I'm not sure if this works for anything
outside your local network, but at least inside your local network, Plex will direct stream to any device that supports it. It only transcodes as a backup, in case the target device doesn't natively support whatever codecs the file you're streaming are. It also transcodes if you have to burn in subtitles, sometimes soft subtitles don't work properly for some reason so they have to be burned in.
That said, making sure your content is natively compatible with all your devices typically can't happen. I try to transcode all my stuff to HEVC because of the smaller file size, and only the Roku supports it. I don't really stream to anything else, but you've got a lot of devices to cover, so transcoding is probably gonna happen anyway. The good news Plex supports NVENC and Quicksync (not sure if AMD transcoding is supported, doesn't seem to be).
Not sure if you have any hardware laying around, but if you're buying all new, I suggest the i3 8100, 2x4GB of the cheapest DDR4 you can find, any H370 board, or even H310 board if you're okay with software RAID... this
power supply is pretty good... The graphics chip on that i3 8100 is the newest available from Intel with the latest version of Quicksync. It even works for transcoding HEVC, but I'm not sure how many streams it can handle simultaneously...
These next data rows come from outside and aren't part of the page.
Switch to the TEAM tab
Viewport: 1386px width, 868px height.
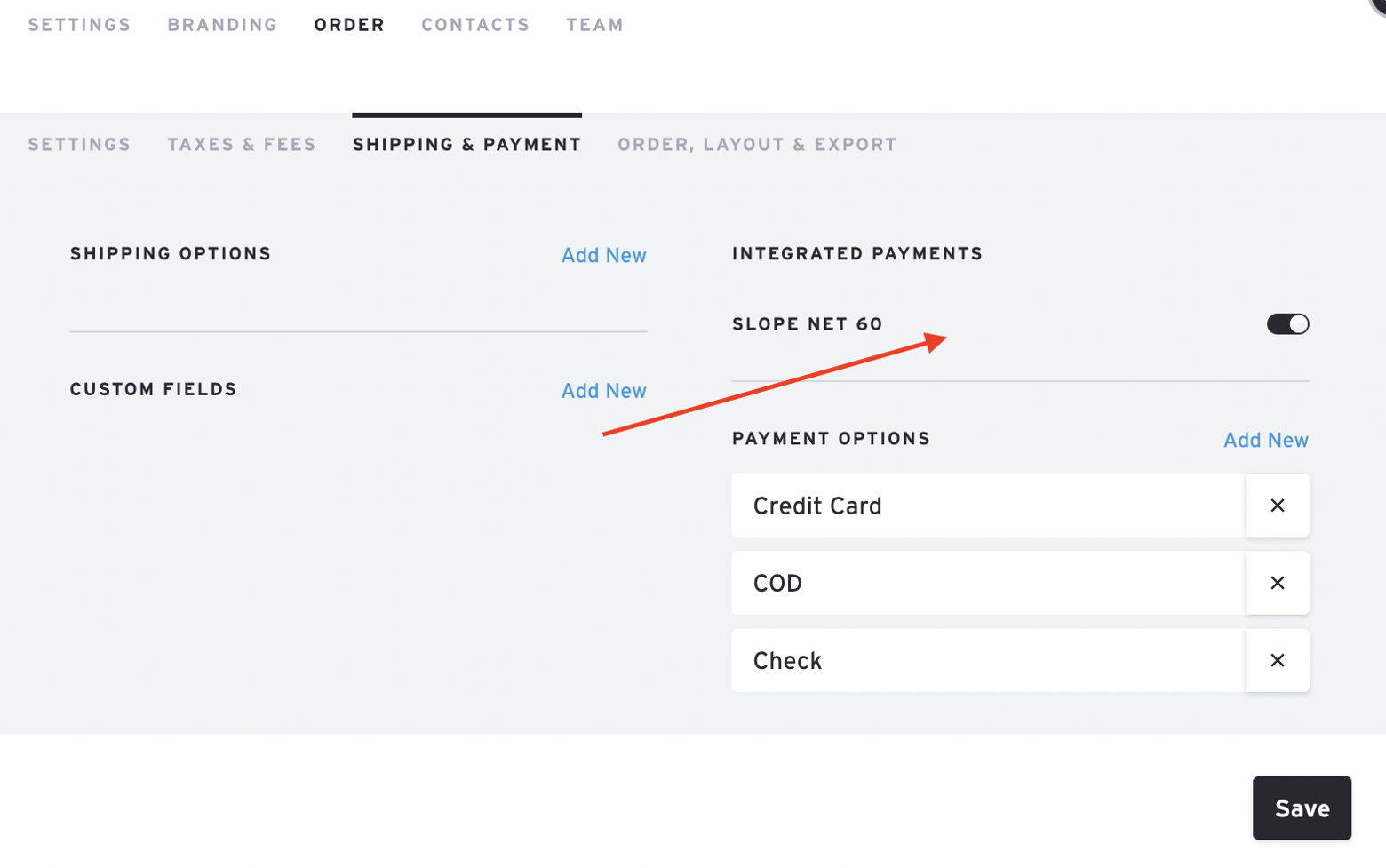click(593, 24)
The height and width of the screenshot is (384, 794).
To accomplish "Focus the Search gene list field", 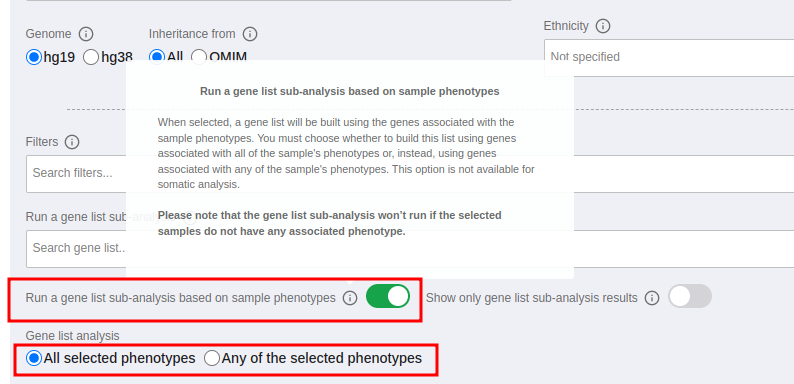I will click(x=76, y=249).
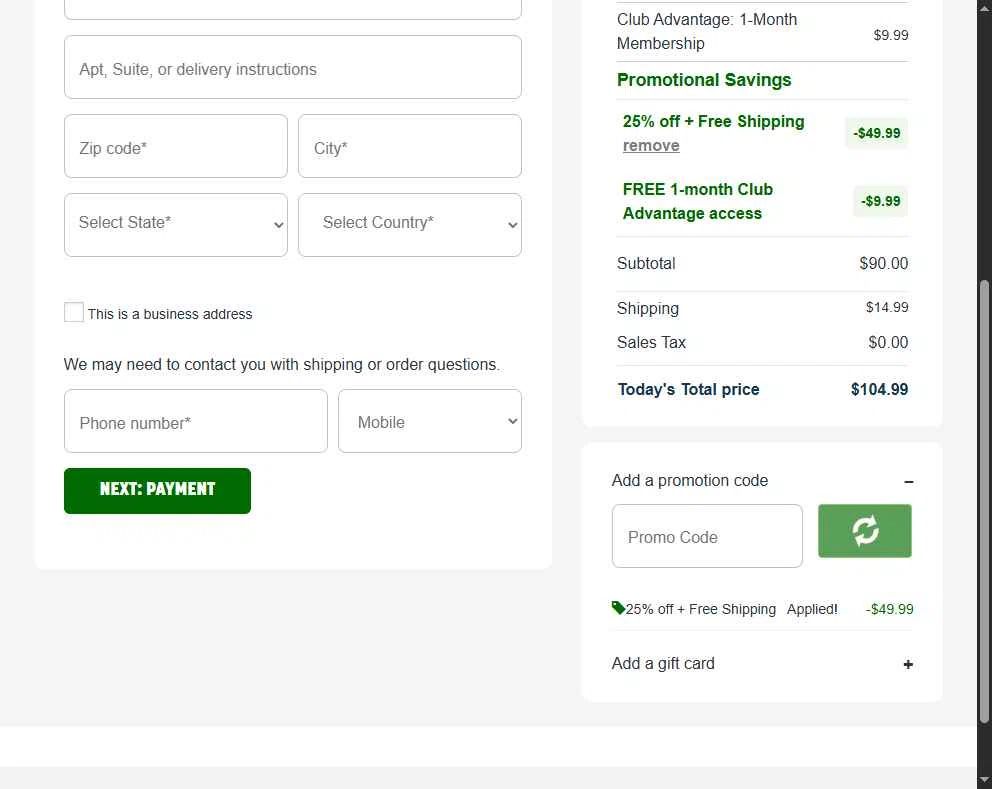
Task: Remove the 25% off promotion
Action: coord(651,146)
Most onboard RAID supports RAID 0, 1, 5, and 10. Raid 0 is terrible for this case, if one drive goes, you lose everything. Raid 1 is a mirror, so if you RAID 1 two 4TB drives, you still have 4TB. RAID 1 4 4TB drives, you get 8TB. RAID 10 is a RAID 1 of RAID 0 arrays... not really useful unless you need serious
write speed.
Read speed will still go up with RAID 1. RAID 5 will deduct one drive from your total storage space for parity and thus allow you to sustain one drive failure, but it's not recommended anymore with the size of today's hard drives. Hard drives are getting so large these days you run the risk of running into a URE (Unrecoverable Read Error) in the event one of your drives does die and you replace it and rebuild the array... if that happens, your data is toast. RAID 6 solves that problem for now, until hard drives get too big for even RAID 6, but it's not really available outside of hardware RAID cards, which are expensive. In short, your best bet would be to stick with RAID 1. However much storage you need, buy two of that drive.